= Task item =
From the data below, copy exactly the lines that lie between the one holding "Where should I click to: Click the Help!" and the one holding "Given: Add Cc recipients", including both, and nothing more.

[Records to process]

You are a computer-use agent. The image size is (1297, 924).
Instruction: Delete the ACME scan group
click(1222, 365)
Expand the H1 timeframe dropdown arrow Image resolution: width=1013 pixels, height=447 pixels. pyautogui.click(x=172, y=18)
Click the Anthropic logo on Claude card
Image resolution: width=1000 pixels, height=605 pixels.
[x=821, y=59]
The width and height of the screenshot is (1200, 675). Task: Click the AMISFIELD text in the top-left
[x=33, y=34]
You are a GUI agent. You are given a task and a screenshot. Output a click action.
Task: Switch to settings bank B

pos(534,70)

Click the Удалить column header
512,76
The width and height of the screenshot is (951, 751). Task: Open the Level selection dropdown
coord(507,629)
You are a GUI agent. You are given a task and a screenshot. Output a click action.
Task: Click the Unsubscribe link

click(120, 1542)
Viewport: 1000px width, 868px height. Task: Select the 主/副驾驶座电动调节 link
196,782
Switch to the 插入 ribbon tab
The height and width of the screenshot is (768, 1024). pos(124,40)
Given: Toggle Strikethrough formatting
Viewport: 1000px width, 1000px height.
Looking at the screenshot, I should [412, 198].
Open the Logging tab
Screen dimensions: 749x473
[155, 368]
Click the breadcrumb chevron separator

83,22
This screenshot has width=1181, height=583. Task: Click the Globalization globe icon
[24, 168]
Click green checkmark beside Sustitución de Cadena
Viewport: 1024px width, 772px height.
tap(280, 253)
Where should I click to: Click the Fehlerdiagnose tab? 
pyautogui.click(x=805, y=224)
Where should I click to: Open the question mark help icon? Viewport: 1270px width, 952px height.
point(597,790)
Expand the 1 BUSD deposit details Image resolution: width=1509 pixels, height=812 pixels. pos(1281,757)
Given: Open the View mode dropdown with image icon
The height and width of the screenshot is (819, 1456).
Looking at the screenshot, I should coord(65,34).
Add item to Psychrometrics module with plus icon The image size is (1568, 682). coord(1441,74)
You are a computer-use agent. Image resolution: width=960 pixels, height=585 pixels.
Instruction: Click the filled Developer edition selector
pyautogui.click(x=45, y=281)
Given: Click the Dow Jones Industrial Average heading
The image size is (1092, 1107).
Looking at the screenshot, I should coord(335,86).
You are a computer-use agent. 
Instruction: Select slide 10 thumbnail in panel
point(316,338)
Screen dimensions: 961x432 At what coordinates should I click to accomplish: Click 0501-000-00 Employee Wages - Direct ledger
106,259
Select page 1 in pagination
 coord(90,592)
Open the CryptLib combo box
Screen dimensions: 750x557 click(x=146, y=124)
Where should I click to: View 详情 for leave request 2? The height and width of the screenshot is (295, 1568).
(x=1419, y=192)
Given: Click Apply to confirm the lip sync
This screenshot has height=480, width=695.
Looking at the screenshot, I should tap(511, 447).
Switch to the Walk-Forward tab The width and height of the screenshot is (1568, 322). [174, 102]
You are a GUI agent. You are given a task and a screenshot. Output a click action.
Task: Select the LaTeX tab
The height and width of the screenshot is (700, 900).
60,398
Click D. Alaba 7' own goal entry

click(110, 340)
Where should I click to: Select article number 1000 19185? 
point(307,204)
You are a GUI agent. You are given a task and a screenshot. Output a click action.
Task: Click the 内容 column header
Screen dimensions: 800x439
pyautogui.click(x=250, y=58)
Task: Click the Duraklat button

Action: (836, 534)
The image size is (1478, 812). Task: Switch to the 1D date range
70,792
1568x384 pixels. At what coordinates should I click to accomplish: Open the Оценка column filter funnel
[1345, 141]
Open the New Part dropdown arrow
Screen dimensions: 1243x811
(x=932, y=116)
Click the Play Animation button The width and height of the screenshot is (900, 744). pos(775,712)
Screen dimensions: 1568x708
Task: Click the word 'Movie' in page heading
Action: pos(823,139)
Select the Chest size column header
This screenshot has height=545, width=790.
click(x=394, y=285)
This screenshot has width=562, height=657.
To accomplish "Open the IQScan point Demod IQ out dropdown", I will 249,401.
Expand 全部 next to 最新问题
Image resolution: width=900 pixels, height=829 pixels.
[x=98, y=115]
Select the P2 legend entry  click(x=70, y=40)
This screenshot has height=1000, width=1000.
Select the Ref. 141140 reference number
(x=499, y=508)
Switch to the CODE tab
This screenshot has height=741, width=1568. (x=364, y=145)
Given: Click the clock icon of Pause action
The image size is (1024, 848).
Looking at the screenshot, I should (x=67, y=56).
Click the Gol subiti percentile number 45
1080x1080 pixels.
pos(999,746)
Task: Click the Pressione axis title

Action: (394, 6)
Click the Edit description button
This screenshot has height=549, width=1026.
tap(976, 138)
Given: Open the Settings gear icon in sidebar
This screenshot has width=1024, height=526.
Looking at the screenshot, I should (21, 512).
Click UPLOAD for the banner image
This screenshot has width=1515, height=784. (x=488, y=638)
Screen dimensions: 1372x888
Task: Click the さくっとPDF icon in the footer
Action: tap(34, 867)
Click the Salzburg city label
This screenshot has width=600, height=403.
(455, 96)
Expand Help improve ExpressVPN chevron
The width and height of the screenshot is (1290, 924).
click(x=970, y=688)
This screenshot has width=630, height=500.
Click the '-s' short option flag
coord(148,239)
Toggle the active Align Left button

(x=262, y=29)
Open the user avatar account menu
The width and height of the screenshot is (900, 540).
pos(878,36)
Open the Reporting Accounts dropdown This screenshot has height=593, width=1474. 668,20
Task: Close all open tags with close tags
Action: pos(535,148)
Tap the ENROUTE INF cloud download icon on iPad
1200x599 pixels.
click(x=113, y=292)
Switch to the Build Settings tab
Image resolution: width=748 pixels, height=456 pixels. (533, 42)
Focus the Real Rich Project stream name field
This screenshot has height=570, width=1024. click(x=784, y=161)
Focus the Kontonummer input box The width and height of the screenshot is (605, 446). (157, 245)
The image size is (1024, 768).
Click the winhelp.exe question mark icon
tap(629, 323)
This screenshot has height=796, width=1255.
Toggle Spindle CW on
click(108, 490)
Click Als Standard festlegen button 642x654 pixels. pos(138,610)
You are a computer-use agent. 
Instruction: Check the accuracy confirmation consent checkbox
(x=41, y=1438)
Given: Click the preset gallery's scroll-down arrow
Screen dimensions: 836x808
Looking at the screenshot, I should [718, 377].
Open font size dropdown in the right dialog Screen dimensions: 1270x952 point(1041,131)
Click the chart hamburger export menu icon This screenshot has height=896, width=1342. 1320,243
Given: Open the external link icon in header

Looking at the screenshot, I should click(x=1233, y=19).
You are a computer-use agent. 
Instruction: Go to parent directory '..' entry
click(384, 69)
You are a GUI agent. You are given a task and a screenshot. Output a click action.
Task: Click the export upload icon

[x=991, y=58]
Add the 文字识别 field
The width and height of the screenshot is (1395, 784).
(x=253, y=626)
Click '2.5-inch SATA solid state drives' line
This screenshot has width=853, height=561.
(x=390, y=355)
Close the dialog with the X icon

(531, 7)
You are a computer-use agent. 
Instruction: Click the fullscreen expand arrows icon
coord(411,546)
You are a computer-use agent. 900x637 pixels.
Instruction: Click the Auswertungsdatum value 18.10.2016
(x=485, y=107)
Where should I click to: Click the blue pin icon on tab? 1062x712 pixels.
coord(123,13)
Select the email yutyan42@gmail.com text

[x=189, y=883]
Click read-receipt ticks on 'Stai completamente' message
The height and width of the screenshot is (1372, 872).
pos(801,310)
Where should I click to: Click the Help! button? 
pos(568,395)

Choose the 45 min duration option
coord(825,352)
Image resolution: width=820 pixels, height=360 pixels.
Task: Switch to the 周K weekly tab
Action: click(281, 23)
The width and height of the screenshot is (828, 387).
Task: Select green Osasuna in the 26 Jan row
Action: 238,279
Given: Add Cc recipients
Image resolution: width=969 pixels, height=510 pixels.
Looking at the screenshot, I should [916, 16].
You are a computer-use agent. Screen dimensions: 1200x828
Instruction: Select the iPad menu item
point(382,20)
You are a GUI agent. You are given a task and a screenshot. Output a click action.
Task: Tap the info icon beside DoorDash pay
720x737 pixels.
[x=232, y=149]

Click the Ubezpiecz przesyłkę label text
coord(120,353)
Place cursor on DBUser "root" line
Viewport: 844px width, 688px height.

[/Records to process]

= Answer to this task =
Where should I click to: Click the Help! button? 
pos(568,395)

Choose the 45 min duration option
coord(825,352)
Image resolution: width=820 pixels, height=360 pixels.
Task: Switch to the 周K weekly tab
Action: click(281, 23)
The width and height of the screenshot is (828, 387).
Task: Select green Osasuna in the 26 Jan row
Action: 238,279
Given: Add Cc recipients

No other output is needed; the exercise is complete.